The big, climactic moment in Winter Soldier comes when Cap and his ragtag team manage to infiltrate the rogue helicarriers and bring them down over the city—essentially destroying the dangerous and cutting-edge tech Hydra planned to hijack. It's spun in a sense of 'Yay! They beat Hydra!' But if anything, Hydra still came out on top. Just think about it. The film ended with S.H.I.E.L.D. disgraced and disbanded, and as fans of the tie-in series Agents of S.H.I.E.L.D. are well aware, Hydra survived the end of Winter Soldier and persisted for a while. S.H.I.E.L.D., on the other hand, was pretty much Coulson and his small team working in the shadows as a rogue operation. Sure, the good guys eventually managed to bring Hydra down, but they practically came out on top when compared to S.H.I.E.L.D.'s fallout at the time.
It might not have all happened in the movie, but it's all one universe, so it all counts. Hey, Marvel? You can't brag about building a shared universe if you're just going to ignore all the challenges it presents once you've built it.

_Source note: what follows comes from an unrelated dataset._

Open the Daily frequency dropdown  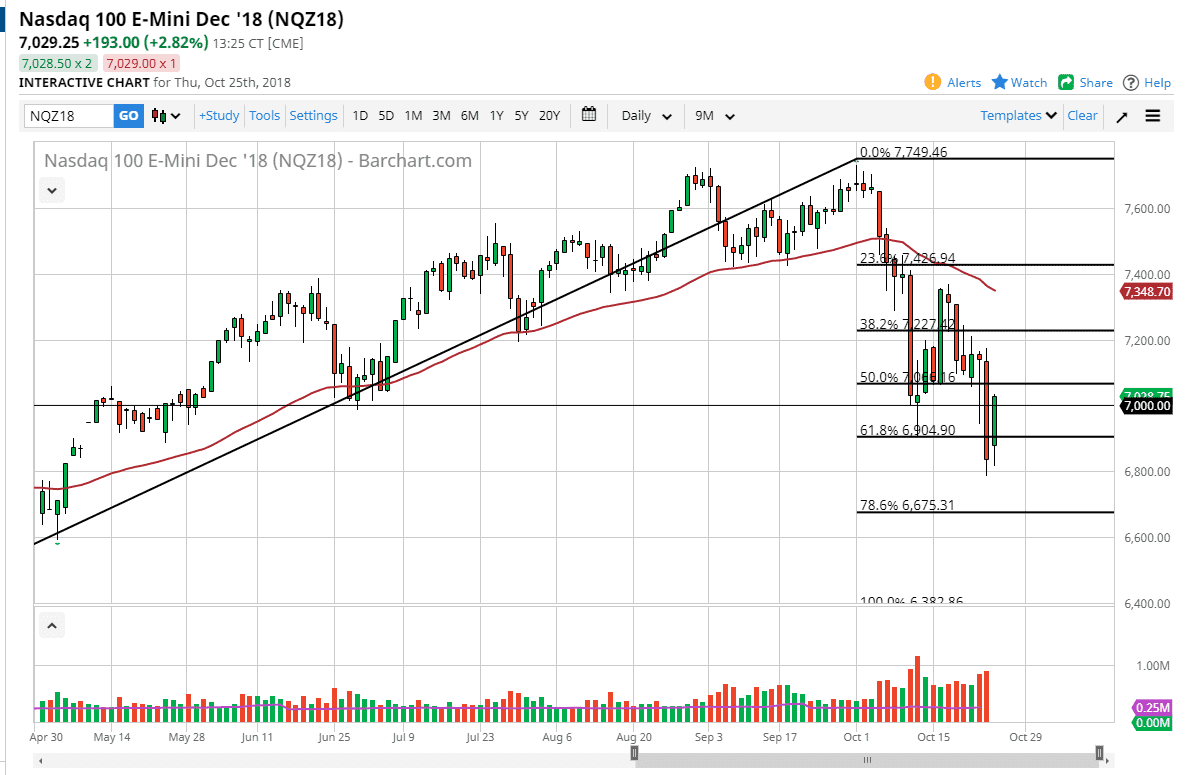coord(644,116)
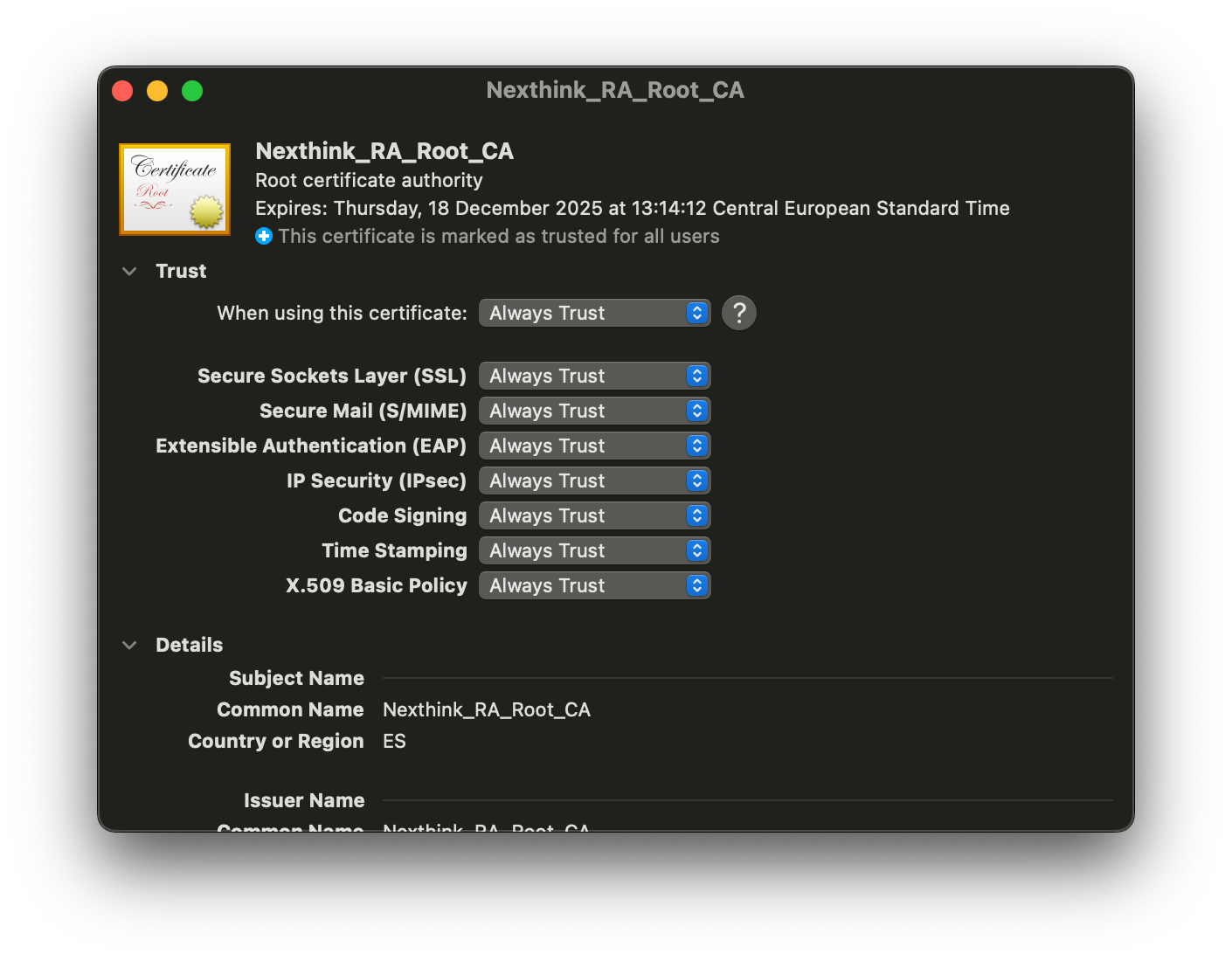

Captain America: The Winter Soldier actor Frank Grillo revealed the crazy stunt that Scarlett Johansson got him to do. He sat down with Collider to talk about some of his stunt work, and he wasn’t exactly down to do all those wild set pieces initially. Anyone who’s ever stood on top of a giant water slide or gone sky diving will tell you that the fear can grip you even if you’re prepared. That’s where Scarlet Johansson comes in. The Black Widow actress was the one to step up and provide that little bit of push. A competitive person at heart like Grillo was able to muster up the resolve and get it done. But, admittedly clipping into a giant crane doesn’t sound like the most soothing way to spend a day. Check out what he had to say about it down below:
“We were doing Cap 2, Winter Soldier, and we were out in Long Beach on an aircraft carrier. So however many stories above sea level the boat is… it’s like 150 feet up, right? There was a crane on the deck which was another 150 feet up, so you’re probably 300 feet up from the water,” Grillo explained.
He continued,“And basically what we had to do was clip into the crane, and they dropped us so that it looked like we were flying onto the boat. And I wasn’t gonna do it. I said, 'I’m not doing that! Let my guy do it, I’m not doing it.' And Scarlett Johansson said, 'Well I’m doing it!' So she went and did it, and then I had to do it. Toluca 1819 kitsempty spaces the blog -. (laughs) I think in the movie I fly in behind her. And she didn’t, but I had shit in my pants, because I was that afraid. And it was pitch black! It was nighttime.'
The Falcon and the Winter Soldier sees the characters pick things back up. Georges St. Pierre talked about how monumental the series was poised to be with Inspired Traveler.0comments
“It’s a huge budget. It’s the biggest thing I’ve done in my life. It’s really big,” GSP explained. “I’ve been taking classes to become an actor for a while now. I am working very hard on this. I am very proud of the job I have done on the show. I can’t wait for people to see the result of my work… I’m a bit of a nerd in this universe. I think this passion influenced me in my adventure with mixed martial arts. When I was in the cage I was like a superhero and as soon as I stepped out of the arena I was back to being a normal human being. “
What’s your favorite sequence from the Captain America movies? Let us know down in the comments!